The Sexuality, Women's, and Gender Center (SWAG) and the Department of Athletics recently screened the documentary in Kresge Auditorium, followed by a panel discussion.
In-person panelists included Shane Diamond ’10 (he, him), the film’s impact campaign coordinator, and the event’s facilitator, Rachel Reinke (she, her), SWAG's associate director. Also present was a special guest whose story is followed in the documentary, Andraya Yearwood (she, her). Yearwood, a college student, is an activist and self-described role model for other intersectional identities and black transgender youth.
In addition, Anne Lieberman (they, them), a policy expert from the nonprofit LGBTQ athletic advocacy group Athlete Ally, and Katie Greene (she, her), the Bowdoin assistant athletic director and diversity, equity, and inclusion coordinator, joined the panel via Zoom.
In the aftermath of the film, information on country-wide policy efforts, and the DEI work of Athletics were shared and discussed. One of Lieberman's remarks provided the context for the current battle for LGBTQ+ rights around the country: “We currently have faced the worst legislative session in the history of this country for LGBTQ+ Americans. We're fighting over 300 Anti-LGBTQ+ bills across the country, over ninety of which target trans kids and their ability to play sports with their friends.”
Bowdoin Athletics’ DEI efforts in the past year and a half have tried to respond to much of this reality as well as the continuous afflictions of other marginalized identities by first defining what diversity and inclusion mean in sports. “Diversity is giving everyone a seat at the table," Greene said, "but inclusion is really making everyone feel valued and safe at that table. Understanding the difference between the two is how you get to the equity part of it.”

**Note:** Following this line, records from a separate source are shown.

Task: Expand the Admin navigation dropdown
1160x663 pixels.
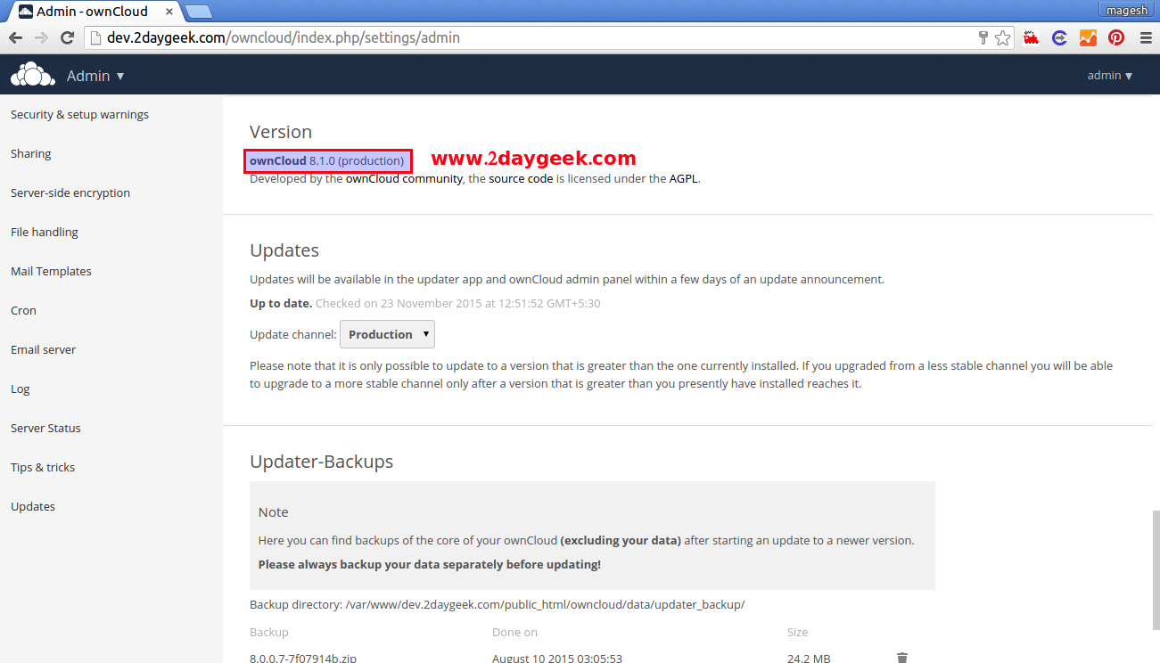Action: [x=95, y=76]

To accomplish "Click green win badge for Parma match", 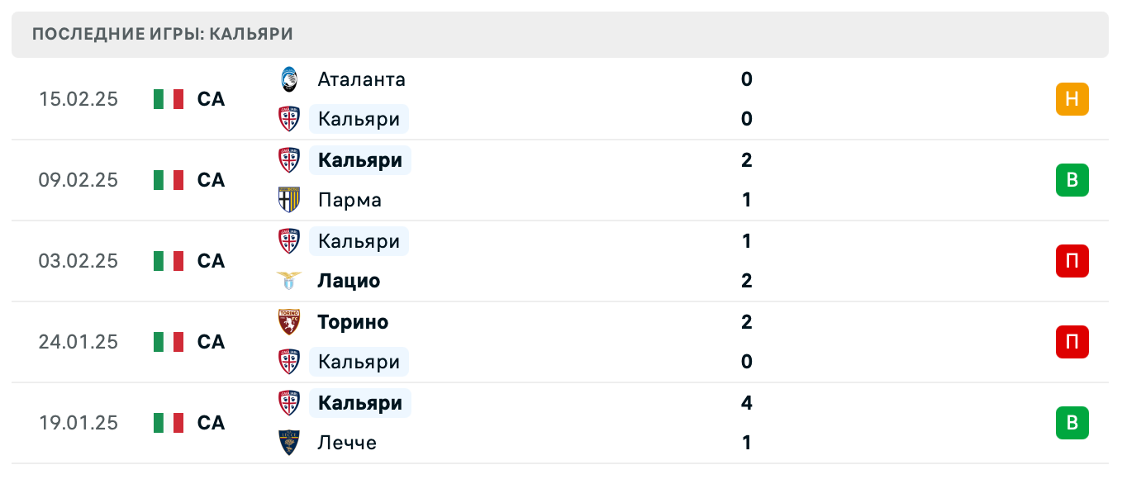I will (1072, 180).
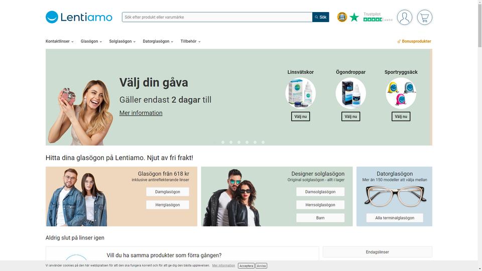Click the Lentiamo logo
Viewport: 482px width, 271px height.
click(x=79, y=17)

The Athletics department continues its work by recognizing the purpose of collegiate sports at Bowdoin. Tim Ryan ’98, Bowdoin’s director of athletics, said from his seat in the audience that he agreed with a sentiment shared in the film by one of the interviewed coaches: “Who really cares who is winning and losing? It’s about people being themselves and supporting their growth and development as a person.”
In the panel's conclusion, Lieberman said that “the conversation around [trans athletes in] sports specifically has become the wedge issue and the civil rights issue of our time.” Yearwood added, “I think a lot of people who didn’t approve of what I am doing and present backlash don't give trans kids a chance to simply live.”

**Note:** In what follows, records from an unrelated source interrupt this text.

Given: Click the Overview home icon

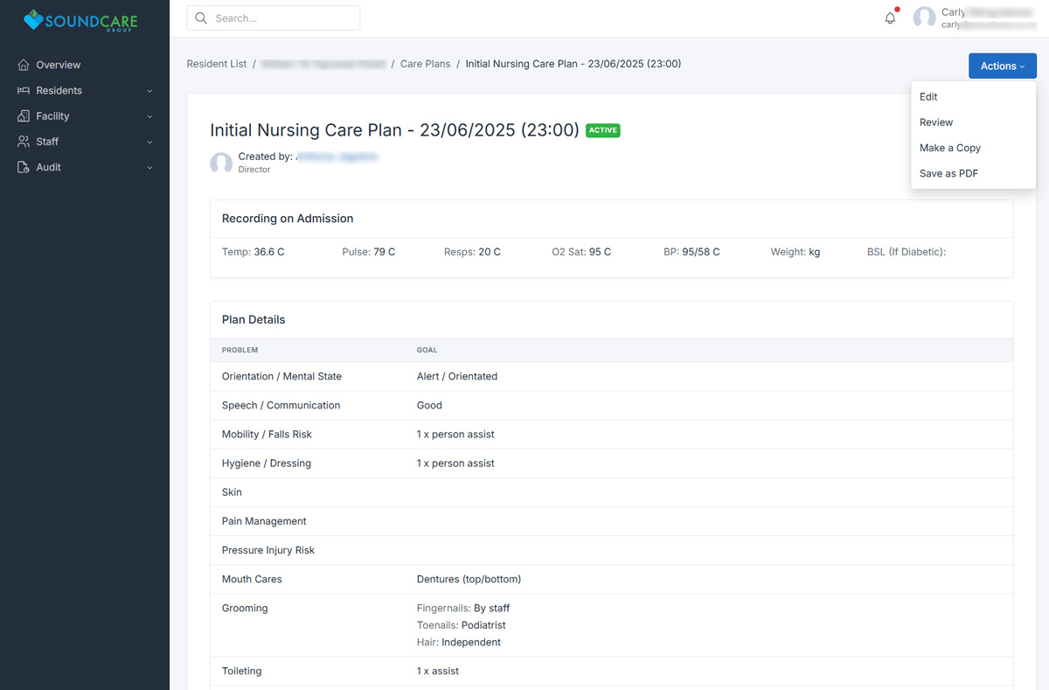Looking at the screenshot, I should 24,65.
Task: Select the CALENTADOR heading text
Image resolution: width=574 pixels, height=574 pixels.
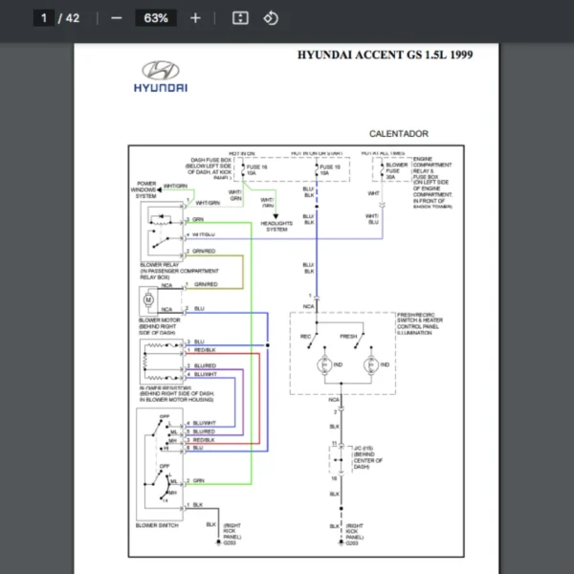Action: [399, 134]
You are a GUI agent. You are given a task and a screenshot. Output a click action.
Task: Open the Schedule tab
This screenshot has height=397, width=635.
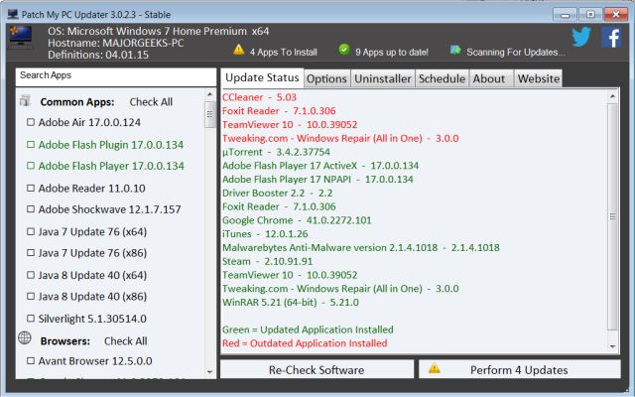(441, 78)
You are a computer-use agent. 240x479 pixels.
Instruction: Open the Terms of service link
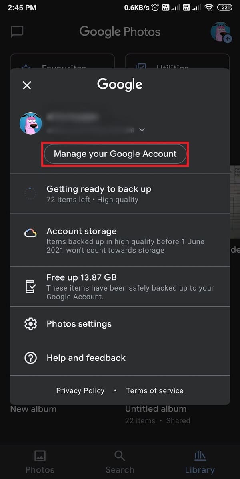coord(154,390)
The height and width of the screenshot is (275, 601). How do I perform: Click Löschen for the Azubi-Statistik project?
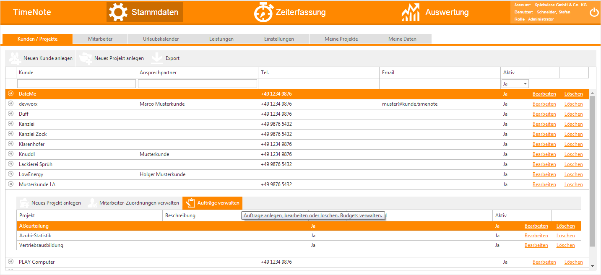(x=565, y=236)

Diamond remarked that once people see this film or meet a trans person for the first time, they realize that trans people are just like themselves, “with feelings and emotions, just wanting to live their lives like everyone else.” The question they then find themselves asking is, “Now what do I do?”
He said that’s the barrier this event set out to break for those unfamiliar with transgender stories and experiences. Concrete actions include making phone calls to your congressional representatives to speak out against discriminatory bills, donating money to nonprofits working for trans rights, and sharing the film and its stories. These actions, along with extending friendship to people who identify as trans, are ways to support the transgender community, Diamond said.